Top of Extract provided
Design and construction
- Architect: Manuel Flores

Renovating team
- Renovating firm: Poster Mirto McDonald

Website
- https://teatrocarmen.org/

= Teatro Carmen =

The Teatro Carmen was Tucson's first Spanish-language theater. From 1915 until it closed in the 1920s, it was the foremost theater for Spanish-language productions and a community center for Tucson's Mexican community. It is in the Barrio Viejo neighborhood.

== Creation and theater ==
In 1914, Ricardo Vasquez gifted the land Teatro Carmen stands on to his wife, Carmen Soto de Vasquez. This land had been in his family since 1883. Soto de Vasquez built a theater on that land, Teatro Carmen. She hired Manuel Flores to build the theater. The building is in the Sonoran mission style.
Bottom of Extract provided
Top of Dataset extract
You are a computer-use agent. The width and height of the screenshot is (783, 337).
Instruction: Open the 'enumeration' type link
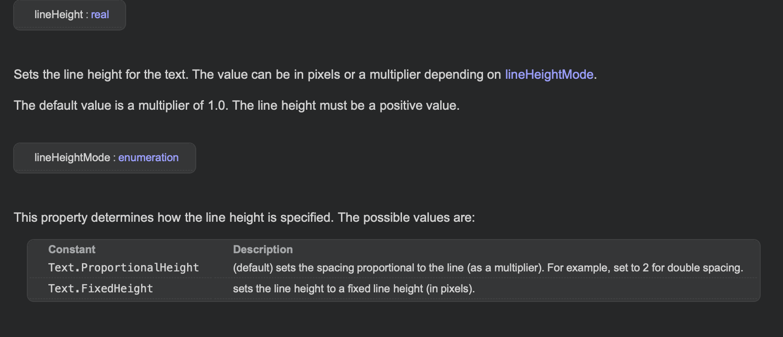(x=148, y=158)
Bottom of Dataset extract
Assigned task :: List every person named in the Teatro Carmen text.

Answer to the exercise :: Manuel Flores, Ricardo Vasquez, Carmen Soto de Vasquez